● **TASK SET**
1. Please transcribe the part of the startup fundraising post that opens with the words containing "Should VC firms" and closes with "To be expected.".
2. Write the next part of the startup fundraising post, picking up right after its last sentence.

Suing someone for 'leaking' their top secret oh so special unreleased product info (especially for a company so driven in the publics eye by hype) It isn't just silly, it's arrogant.

Wednesday, July 05, 2006

Raising money for an internet startup #2








Talking to the angels.

Should VC firms take the occasional angel plunge?

Is the internet ‘seed’ VC as we know it, dying off and will angels rule?

The phone calls and in person meetings start.

Brad and I set up a list of potential investors. About 50 total, from our respective contact lists. He sent out an intro email to his, and I sent one out to mine.

We keep a Google Spreadsheet (so either of us can access it anytime from anywhere) that lists everyone, tracks contact dates, latest contacts, actions, interest, total raised, amount still needed and misc. notes.

Over the last two weeks, I've talked to a about a dozen people. A couple of not now’s, but most are interested and will 'get back' with us. Cool. To be expected.

All of them were really interesting, really smart and nice folks. People I'd want to go out to dinner with! Quite different than the VC world we'd dabbled in earlier. (One exception.. this person acted like a silicon valley VC.. barely looked at me, just sort of looked out into space the whole time, acted bored, slight air of arrogance- there's always one I suppose).

Also very different from Corporate America where one in 20 or 30 people I worked with were people I would want to hang out with. I remember interviewing at Microsoft back in the early 90's and thinking at the end of the day that not one of these people would I want to hang out with or spend an evening out on the town with (50% of why I turned down the offers. The constant rain in Seattle was the other 50%.. once a Coloradoan.. well, you're stuck. Gotta have that sun!). I also recently read that corporations, especially the big ones, attract a higher percentage of psychopaths and... hmmm.. I digress....

VC's as Angel Investors?

One interesting thing of note did happen. Another local VC that I'd talked to a few weeks earlier (they had read some articles the local press has done on us and wanted to say hello) decided that they might want to participate in the angel round.

A VC firm doing Angel investing! What a concept! I thought: well, there's hope yet. The VC I met with was great. He was a normal guy. No airs. No going through the motions. Genuinely interested. A breath of fresh air.

But it wasn't to be. The amount was 'a few hundred thousand dollars'. (about 1/10th what they'd normally do). His partners (?.. someone.. not sure who exactly) looked at it in a way very similar to how all the other VC's looked at us several months ago. They looked at the 'risk' (high: we're early stage), they did an analysis of the competitors (we don't really have any for our target market.. yet, but they didn't hear that, or didn't believe it) and in the end they just couldn't bring themselves to do it.

I get it. If you have $100M (of which you take, 2-3% of a year to 'manage' plus 20% of profits earned) it's hard to invest less than $3-5million at a pop. You can only manage so many deals. And you have to justify that big hunk o cash you take out each year for management fees. And you MUST manage risk and have a few big hits.

● **RECORDED INFORMATION**

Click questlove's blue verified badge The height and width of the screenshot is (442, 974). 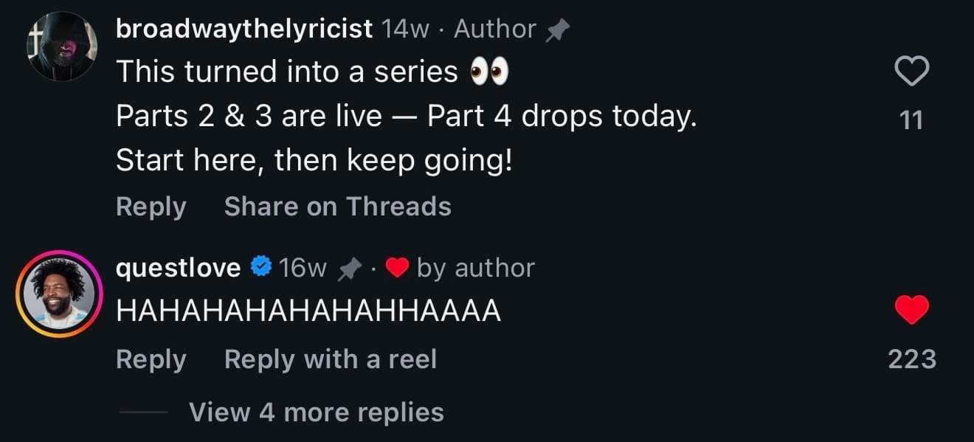click(x=261, y=266)
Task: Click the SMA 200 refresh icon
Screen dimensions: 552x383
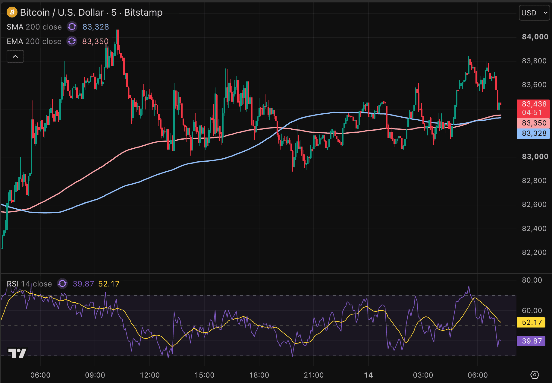Action: pyautogui.click(x=72, y=27)
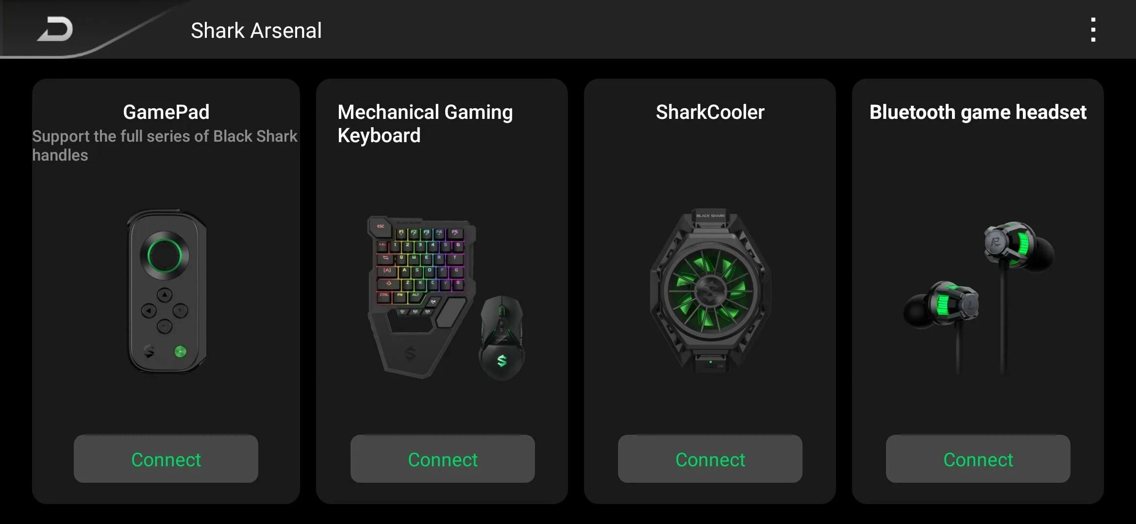This screenshot has height=524, width=1136.
Task: Tap the gaming mouse image
Action: [x=502, y=338]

● **TASK-BY-TASK RESULTS**
1.
Should VC firms take the occasional angel plunge?

Is the internet ‘seed’ VC as we know it, dying off and will angels rule?

The phone calls and in person meetings start.

Brad and I set up a list of potential investors. About 50 total, from our respective contact lists. He sent out an intro email to his, and I sent one out to mine.

We keep a Google Spreadsheet (so either of us can access it anytime from anywhere) that lists everyone, tracks contact dates, latest contacts, actions, interest, total raised, amount still needed and misc. notes.

Over the last two weeks, I've talked to a about a dozen people. A couple of not now’s, but most are interested and will 'get back' with us. Cool. To be expected.

2.
And they couldn't do it even with a business that's got one of the best VC's around putting his own personal money into the company, a great team, a year of successful growth, a pipeline of business, customers and signed contracts (but, granted, no real money yet) all lined up. We're not a sure thing, no doubt, but as seed/angel early stage companies go, we're pretty nicely positioned.

I just don't get the us of the term 'venture' capital. According to Princeton University’s online dictionary, Venture means:

any venturesome undertaking especially one with an uncertain outcome

Right, uncertain outcome. Risk.

That's what Venture Capital means right? Uncertain outcome. Risk.

With the low cost of doing an internet startup now, I have to wonder if what Brad's doing by leading an angel round isn't just his usual angel activity but is really a precursor to the true future of internet VC type activity. The VC's that figure this out, I suspect, will do well.

Here's a link to an interesting post by a VC (Paul Kedrosky) who I haven't met, but who's blog I read:

The Seed (Venture Investing) Rules

He says:

The following figure (click above link to see this- SGC) self-summarizes venture guy Vinod Khosla's investment returns by amount invested, and then stratified by whether he had a board seat. The upshot: His highest returns came disproportionately from investments where he put in less than $1m, and from where he had a board seat.

I think this is going to be true more and more as VC's who invest in internet related businesses dive into things. Can they turn this into a sustainable investment model? Maybe.

It means people that put money into venture funds will have to learn to accept a different model (and set of returns) though.

Or, it might mean that Angel networks replace VC's in the early stage and seed rounds of startups. At least, for a few years. I suspect the VC's, current or next generation, will eventually figure out how to do it in a way that Limited Partners, the people who fund their firms, can get those 50% annual returns. However, based on what I've seen of the majority of VC's out there today, it'll take awhile, if it happens at all. And it'll be a small percentage of existing VC's (like Brad and folks that think like him) that actually make the hard (and smart) choice to do it.

But hey, that's just my opinion. I could be wrong.


What are the chances you'll get killed by terrorists?

Time for some perspective.

The terrorist attacks of 2001 were horrible. They need to be guarded against. BUT.. this is getting stupid. We are spending hundreds of billions of dollars (if you count 'the war on terror') on this 'threat'.

I've gotta ask.. in relation to other things that can kill us... what threat? I mean.. really. For some perspective, look at these odds:

Chances of dying in:

A Natural disaster (earthquake, tornado, etc.) 1 in 3,357

An Airplane crash: 1 in 6.4 million

A Terrorist attack 1 in 9.3 million (AFTER 9/11)

So, what's going on here? Why all this constant 'war on terror' talk? What actual war? What Terror- in comparison? All the wars I see we started.

I see a president who ignores common and constitutional law in the 'name' of the war on terror.
I see a country divided. I see individual rights being trampled on. I see freedoms being taken away. I see fear; a lot of fear.

I'm an independent. I vote based on the issues, not a party line, but I've never seen anything like this in my life. Even the criminal acts of Nixon don't compare to what's being done today and, effectively, ignored by our press and our elected officials.

It's disgraceful.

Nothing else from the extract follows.